Guy Wyser-Pratte, chasseur d'entreprises

©© James Leynse/Corbis

Bientôt septuagénaire, l'investisseur et financier américain Guy Wyser-Pratte, qui s'attaque au groupe Lagardère, ne semble avoir rien perdu de sa pugnacité, acquise chez les Marines pendant la guerre du Vietnam.

(afp) - "Pirate de l'économie", "requin", "raider", "cow-boy", cet homme de stature imposante, dont le bureau new-yorkais est encombré d'une montagne de dossiers, n'a que faire des épithètes peu flatteuses qui lui sont accolées par ses adversaires ou dans les médias.
Considéré comme un pionnier de "l'activisme actionnarial", il définit lui-même aujourd'hui sa société Wyser-Pratte Management Co., comme un "fonds d'investissement actif ciblant les valeurs européennes sous-évaluées".

Guy Wyser-Pratte est né le 21 juin 1940 à Vichy, d'un père français, lui-même financier, et d'une mère autrichienne.

Après la deuxième guerre mondiale, son père s'installe à New York. Il fusionne en 1967 son cabinet avec une grande maison de titres, Bache & Co.
Diplômé en finance et en histoire, Guy Wyser-Pratt, devenu citoyen américain, passe plusieurs années au Vietnam, en tant qu'officier dans le corps des Marines.

En 1971, de retour aux Etats-Unis, il prend la tête du département d'arbitrage de Bache & Co, et publie plusieurs ouvrages sur cette technique financière visant à assurer un gain en prenant position simultanément et en sens contraire sur plusieurs actifs, sur différentes places boursières.
Il élabore ensuite avec sa société une stratégie simple et rapidement lucrative: il achète des actions d'entreprises qu'il juge sous-évaluées et mal dirigées, puis cherche à convaincre une majorité d'actionnaires de le suivre. Son but unique est de faire monter le cours des actions, pour les revendre en faisant des bénéfices.
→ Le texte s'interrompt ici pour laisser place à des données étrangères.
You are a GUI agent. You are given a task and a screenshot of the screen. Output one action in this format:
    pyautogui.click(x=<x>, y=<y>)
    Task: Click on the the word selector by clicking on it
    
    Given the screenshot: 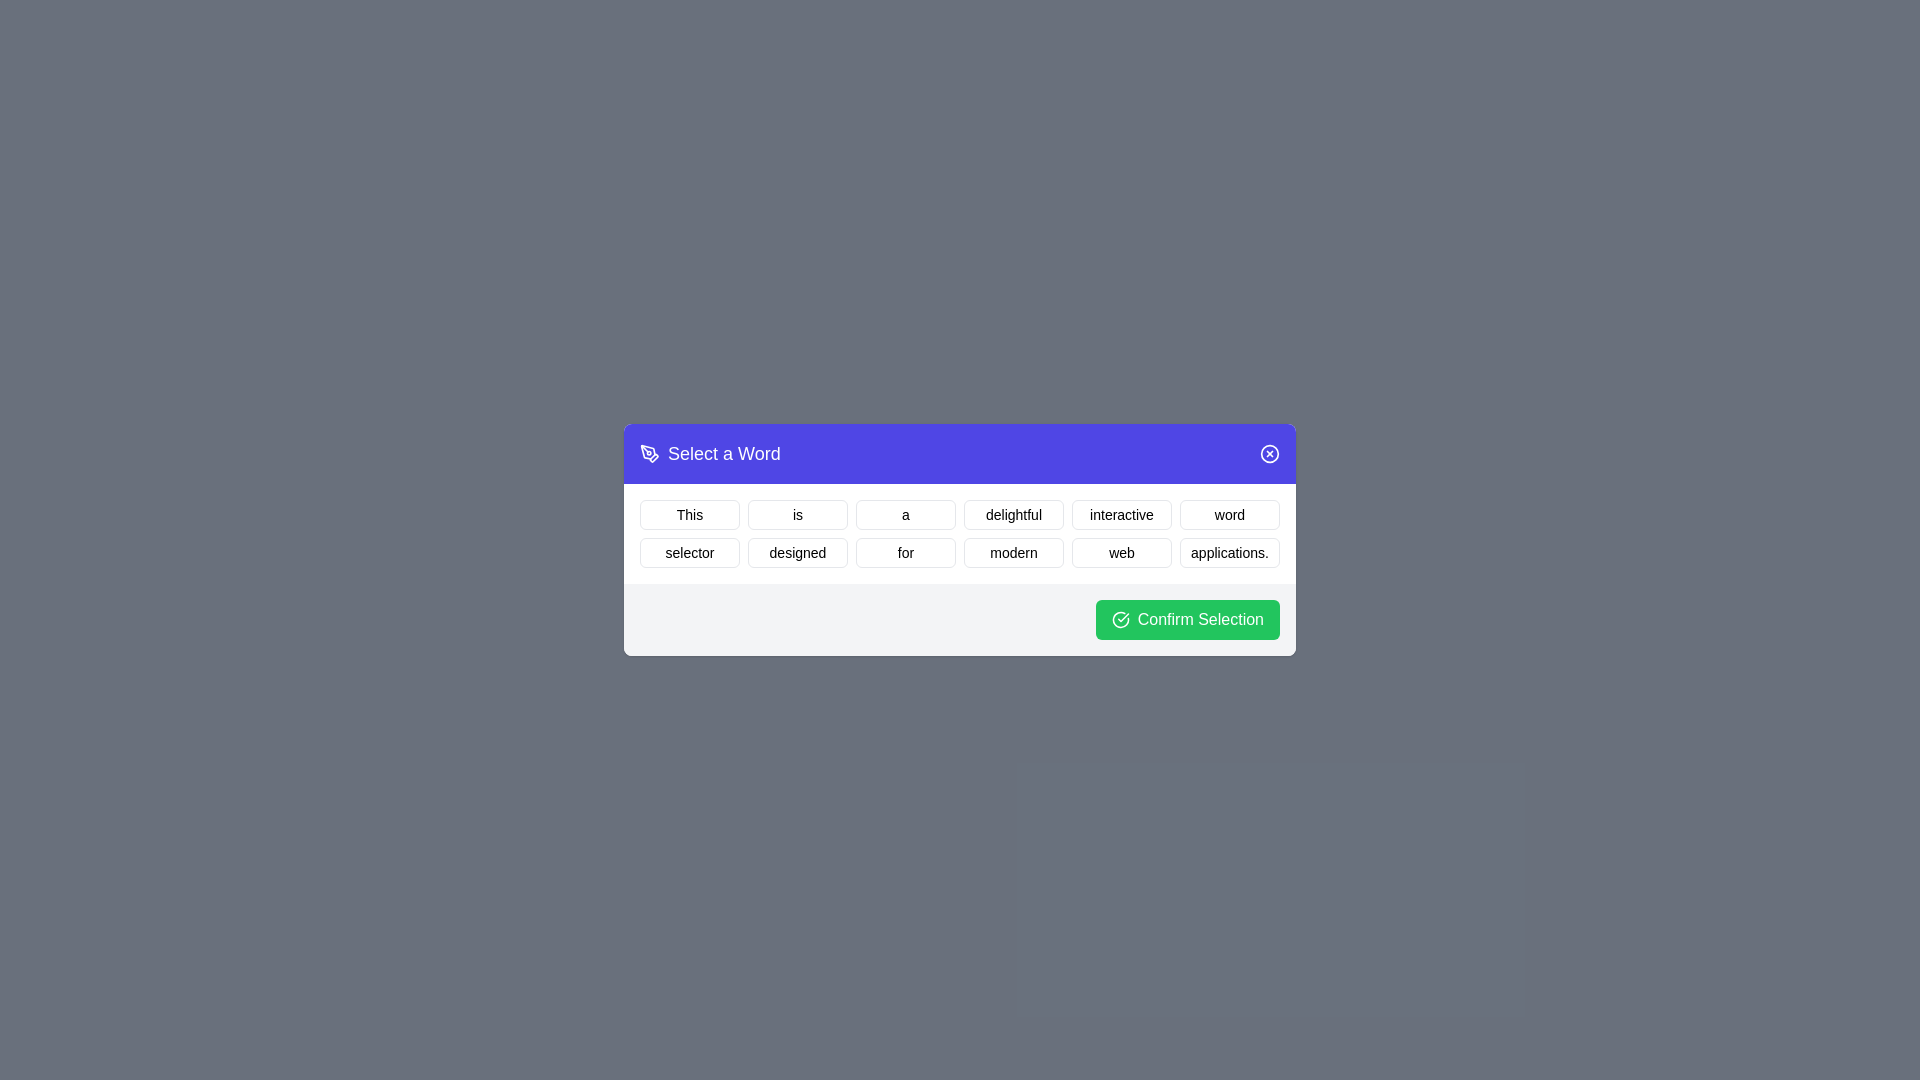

Depuis le milieu des années 1990, il est particulièrement actif en Europe, France et Allemagne notamment. Il s'attaque en 1996 à Strafor-Facom, fabricant français de mobilier de bureau et d'outillage, dont il obtient la scission. Viennent ensuite Taittinger, Valeo, en Allemagne Mobilcom, Mannesmann, le groupe de tourisme TUI...

Son tableau de chasse approche aujourd'hui la centaine d'entreprises, dont les dirigeants gardent généralement un mauvais souvenir de son passage.
De son raid aux chaussures André est restée une citation tonitruante : "Nous allons napalmer la direction!", dont Guy Wyser-Pratte a concédé regretter par la suite la brutalité.

Il n'hésite pas à ironiser maintenant sur l'héritier et gérant du groupe Lagardère, Jean-Luc Lagardère, "un gentil garçon", qui devrait selon lui plutôt se consacrer à "ce qu'il aime, le sport, et partir"...

En 2007, il s'est vu décerner le prix de la revue spécialisée dans les hedge funds (fonds spéculatifs) Alternative Investment News pour l'"oeuvre de sa vie".